ママの手料理

そう考えているうちに足の縄は緩み始め、ついには縄の感触が消えた。


(誰か分からないけど、助けようとしてくれてるんだよね?)


そうならそうと、何か声を発してくれても良いではないか。


視界が塞がれて口もきけない中、私が聴力だけでも研ぎ澄まそうと集中していると。


「……立て」


誰かの、見知った声が聞こえた。


(…え?)


けれど、私の知っている彼の声はこんなに暗くて冷たくない。


その人に引っ張られ、私はどこかから引きずり出されるようにして地面に足をつけた。


「まっぇ!(待って!)」


目が見えないのと手が使えないので平衡感覚がまるで掴めず、少し気を抜いたら転んでしまいそうだ。

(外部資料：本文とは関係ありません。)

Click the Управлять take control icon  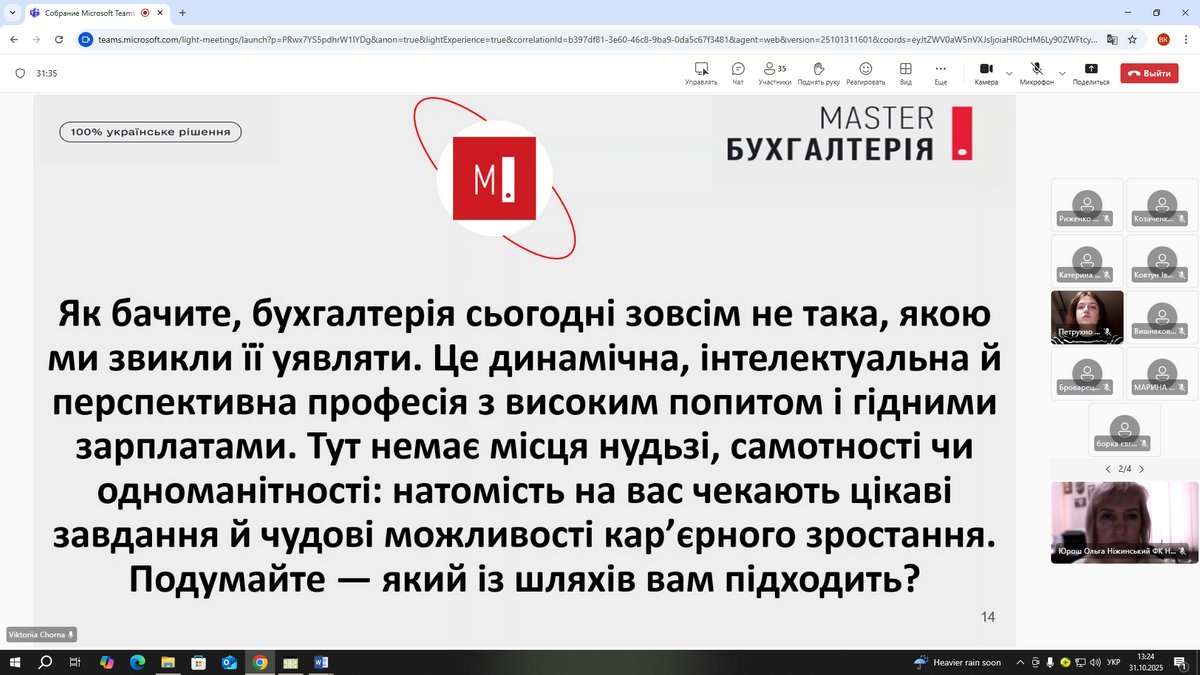(x=701, y=72)
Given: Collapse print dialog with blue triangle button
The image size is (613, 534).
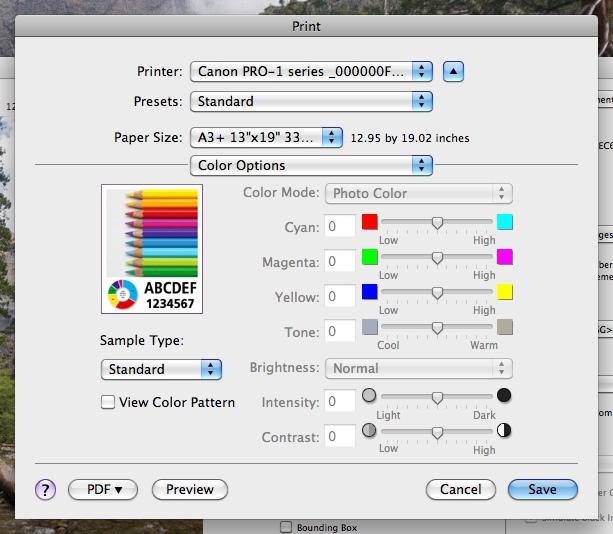Looking at the screenshot, I should (454, 71).
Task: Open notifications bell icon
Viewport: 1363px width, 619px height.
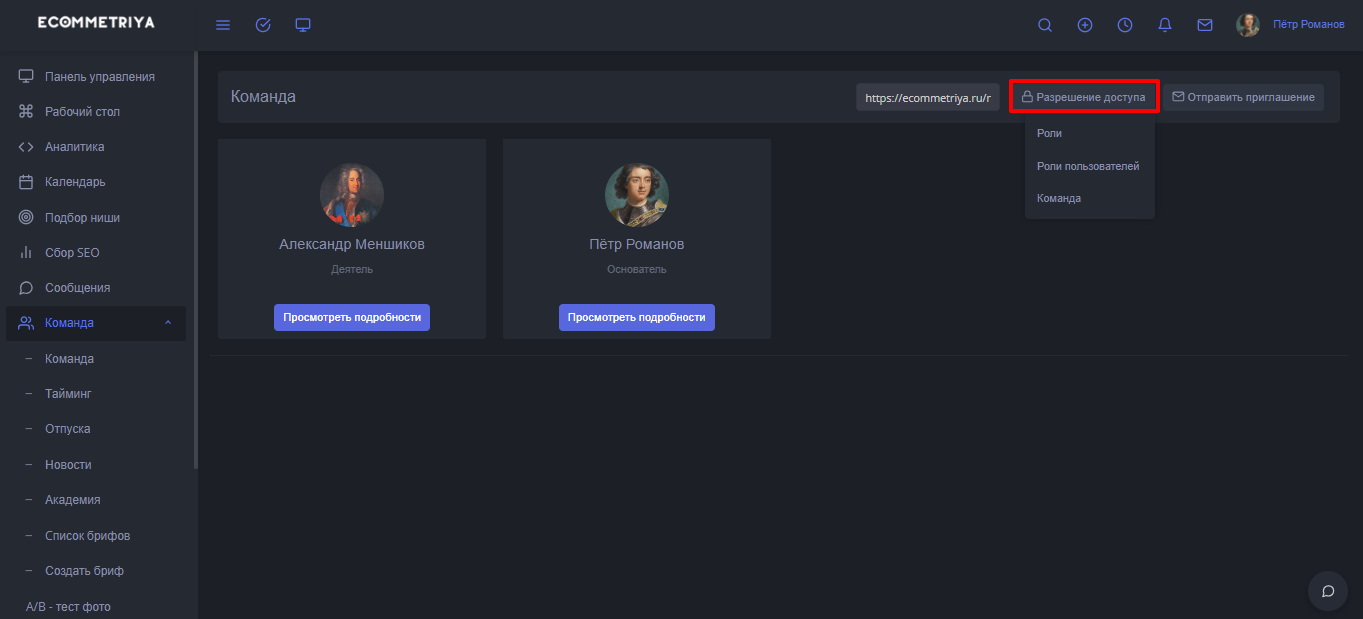Action: pyautogui.click(x=1165, y=25)
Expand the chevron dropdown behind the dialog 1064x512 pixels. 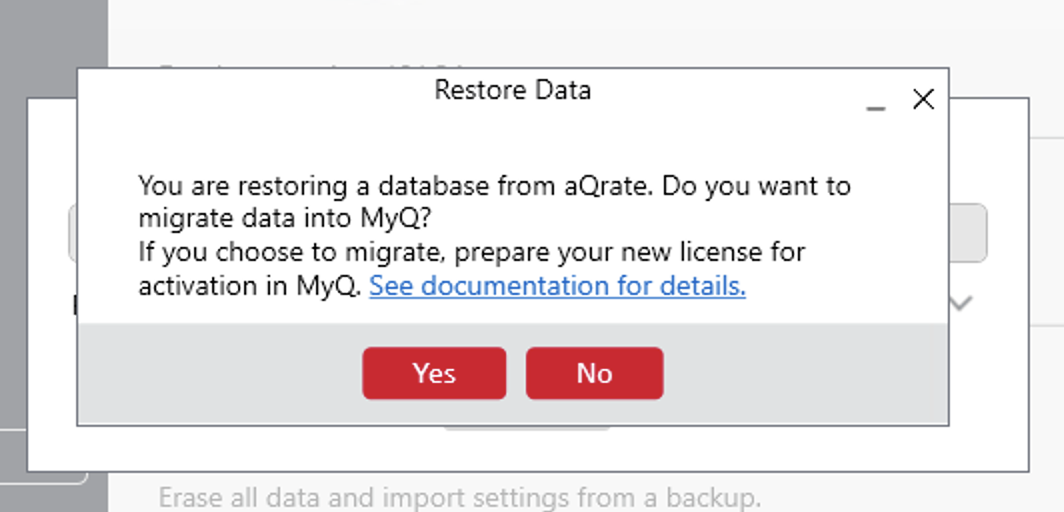(961, 303)
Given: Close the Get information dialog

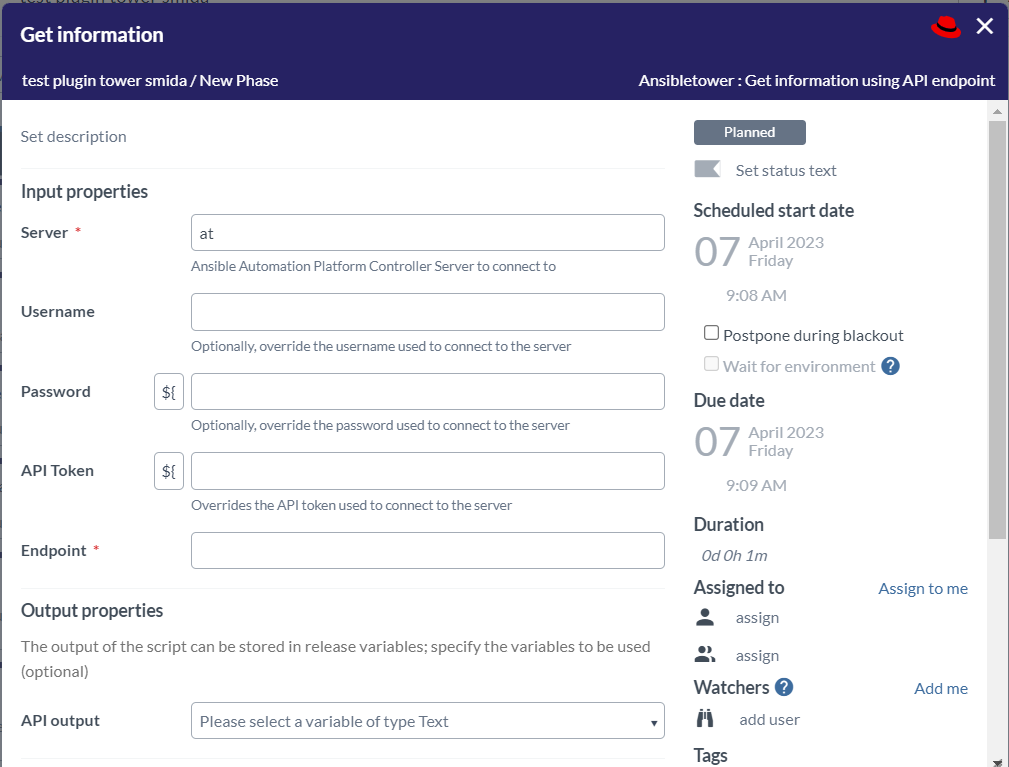Looking at the screenshot, I should click(985, 27).
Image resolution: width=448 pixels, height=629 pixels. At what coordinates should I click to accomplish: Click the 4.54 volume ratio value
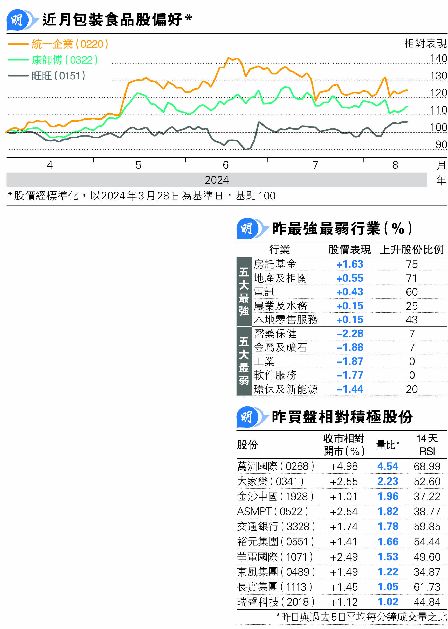[x=388, y=467]
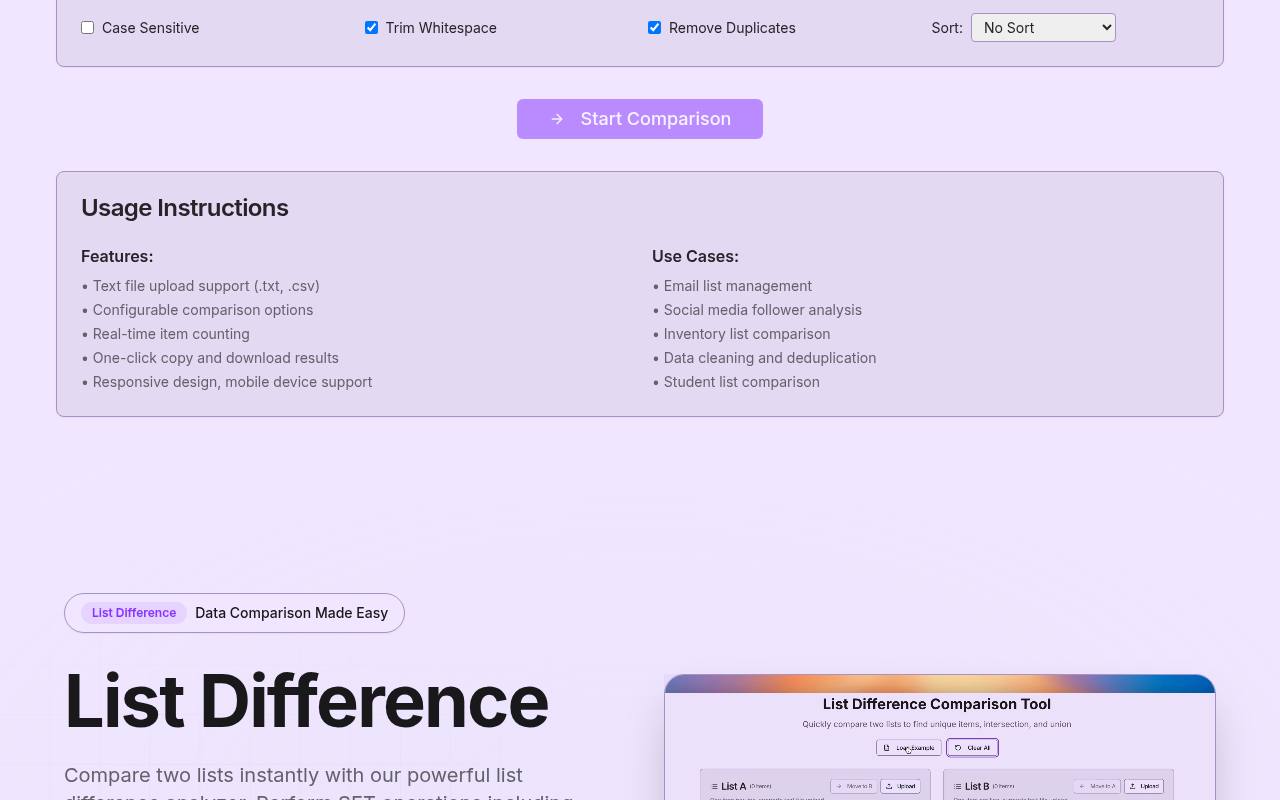Click the list icon next to List B
This screenshot has height=800, width=1280.
(957, 787)
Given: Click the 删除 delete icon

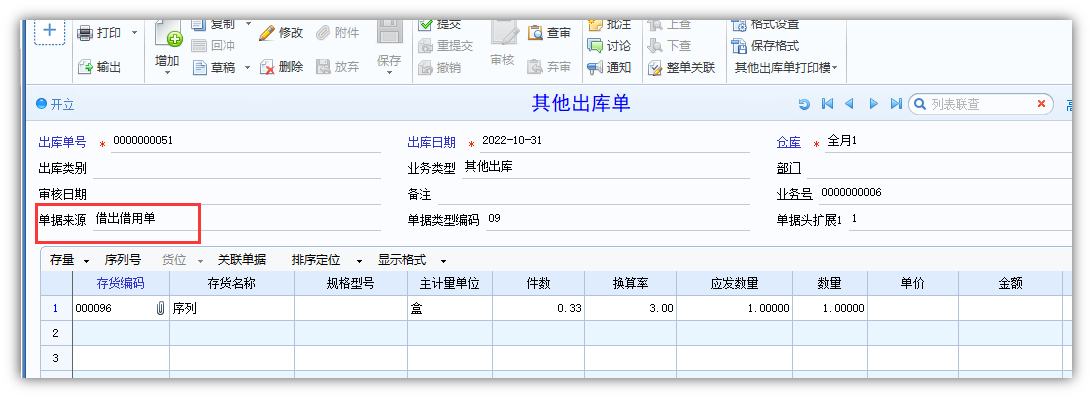Looking at the screenshot, I should coord(267,68).
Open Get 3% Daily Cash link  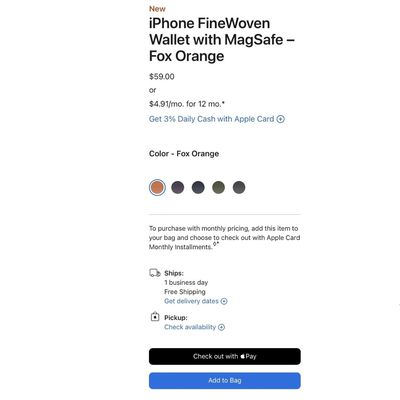pyautogui.click(x=211, y=119)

そんな中、彼は私の腕の縄の部分を持ちながらずんずんと進んでいくものだから。


(ちょっとこのさるぐつわ何!?取れないの!?)


話したくてもさるぐつわのせいで話せない。


忌々しいさるぐつわに対する怒りが頂点に達した私は、歩かせられながら頭をぶんぶんと振って少しだけさるぐつわを唇の下に下げ、


「助けてくれてありがとう!…ねえ待って、今から何処に行くの?出来れば手の縄も解いて欲しいんだけど…それから私、どうなってたの?」


と、口を開いた。


妙に自分の声が周りに反響しているのが聞こえて、少し怖くなる。


加えてここは外なのか、少し寒い。